[Exercise text — start]

“Shifting Perceptions of Prostitution” – (Law now replacing “aggravated promotion of prostitution” with “sex trafficking”)
Here’s a great article on how prostitution laws and attitudes towards prostituted women are changing for the better!
[Bangor Daily News] — Victims of sex trafficking in Maine might call themselves prostitutes. Their pimps and those buying their sex might call them prostitutes. But if they are not prostituting themselves by choice, they are victims. Their pimps, who control their behavior, often with violence, threats and drugs, are the criminals.
On Thursday, Gov. Paul LePage held a ceremonial signing of a bill, LD 1159, sponsored by Rep. Mark Dion, D-Portland, that gives Maine its first sex trafficking law. By replacing “aggravated promotion of prostitution” with “sex trafficking” in Maine law, the legislation shows a shift in cultural understanding of the crime. By adding sex trafficking as a human trafficking offense, it makes resources available to survivors. The law also increases penalties for traffickers and allows for more flexibility in the sentencing of “johns.”

[Exercise text — finish]
[Supplied records — start]

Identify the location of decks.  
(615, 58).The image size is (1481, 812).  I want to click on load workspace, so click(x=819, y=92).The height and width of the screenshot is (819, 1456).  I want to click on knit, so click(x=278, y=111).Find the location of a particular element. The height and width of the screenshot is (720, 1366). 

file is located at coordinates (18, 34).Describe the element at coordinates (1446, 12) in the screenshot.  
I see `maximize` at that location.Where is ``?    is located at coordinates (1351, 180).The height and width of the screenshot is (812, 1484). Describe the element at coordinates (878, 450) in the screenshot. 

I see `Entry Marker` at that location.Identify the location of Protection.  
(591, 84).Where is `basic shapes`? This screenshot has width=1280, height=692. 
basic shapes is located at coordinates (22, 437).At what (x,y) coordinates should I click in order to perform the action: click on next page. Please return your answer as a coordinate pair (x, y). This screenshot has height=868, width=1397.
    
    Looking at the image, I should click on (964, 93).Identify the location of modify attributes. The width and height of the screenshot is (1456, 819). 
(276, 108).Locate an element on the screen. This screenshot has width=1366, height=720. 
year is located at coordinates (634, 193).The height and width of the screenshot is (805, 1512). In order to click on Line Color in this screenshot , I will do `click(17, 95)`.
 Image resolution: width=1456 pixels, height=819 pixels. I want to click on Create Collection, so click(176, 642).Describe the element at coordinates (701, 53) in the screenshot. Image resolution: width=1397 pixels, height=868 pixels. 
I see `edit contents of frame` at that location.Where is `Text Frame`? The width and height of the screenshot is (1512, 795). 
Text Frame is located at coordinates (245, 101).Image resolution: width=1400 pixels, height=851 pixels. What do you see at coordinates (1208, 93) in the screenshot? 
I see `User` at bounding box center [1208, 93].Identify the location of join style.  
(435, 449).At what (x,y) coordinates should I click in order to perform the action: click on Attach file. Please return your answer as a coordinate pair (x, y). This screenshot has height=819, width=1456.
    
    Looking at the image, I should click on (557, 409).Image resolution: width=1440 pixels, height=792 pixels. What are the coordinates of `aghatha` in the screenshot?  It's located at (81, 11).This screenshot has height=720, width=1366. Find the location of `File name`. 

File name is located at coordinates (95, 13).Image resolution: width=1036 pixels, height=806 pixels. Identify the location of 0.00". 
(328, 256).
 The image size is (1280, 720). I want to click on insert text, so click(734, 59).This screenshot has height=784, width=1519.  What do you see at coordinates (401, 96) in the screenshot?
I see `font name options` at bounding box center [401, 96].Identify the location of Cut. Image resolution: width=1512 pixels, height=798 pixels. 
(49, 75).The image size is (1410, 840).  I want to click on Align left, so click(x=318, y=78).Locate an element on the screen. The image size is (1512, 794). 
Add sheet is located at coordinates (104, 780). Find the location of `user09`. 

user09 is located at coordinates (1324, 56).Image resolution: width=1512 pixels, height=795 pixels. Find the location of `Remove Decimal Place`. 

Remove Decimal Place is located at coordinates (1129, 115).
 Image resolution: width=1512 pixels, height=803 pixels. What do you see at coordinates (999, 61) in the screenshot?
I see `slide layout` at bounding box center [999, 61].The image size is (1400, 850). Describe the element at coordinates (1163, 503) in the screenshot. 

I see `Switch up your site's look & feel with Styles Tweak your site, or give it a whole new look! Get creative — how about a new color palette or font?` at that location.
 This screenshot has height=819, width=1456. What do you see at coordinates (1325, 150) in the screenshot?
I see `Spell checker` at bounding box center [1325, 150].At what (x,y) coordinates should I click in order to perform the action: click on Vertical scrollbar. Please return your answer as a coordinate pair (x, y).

[Supplied records — finish]

Task objective
Quote the whole text about Maine's first sex trafficking law, word for word.

Response
“Shifting Perceptions of Prostitution” – (Law now replacing “aggravated promotion of prostitution” with “sex trafficking”)
Here’s a great article on how prostitution laws and attitudes towards prostituted women are changing for the better!
[Bangor Daily News] — Victims of sex trafficking in Maine might call themselves prostitutes. Their pimps and those buying their sex might call them prostitutes. But if they are not prostituting themselves by choice, they are victims. Their pimps, who control their behavior, often with violence, threats and drugs, are the criminals.
On Thursday, Gov. Paul LePage held a ceremonial signing of a bill, LD 1159, sponsored by Rep. Mark Dion, D-Portland, that gives Maine its first sex trafficking law. By replacing “aggravated promotion of prostitution” with “sex trafficking” in Maine law, the legislation shows a shift in cultural understanding of the crime. By adding sex trafficking as a human trafficking offense, it makes resources available to survivors. The law also increases penalties for traffickers and allows for more flexibility in the sentencing of “johns.”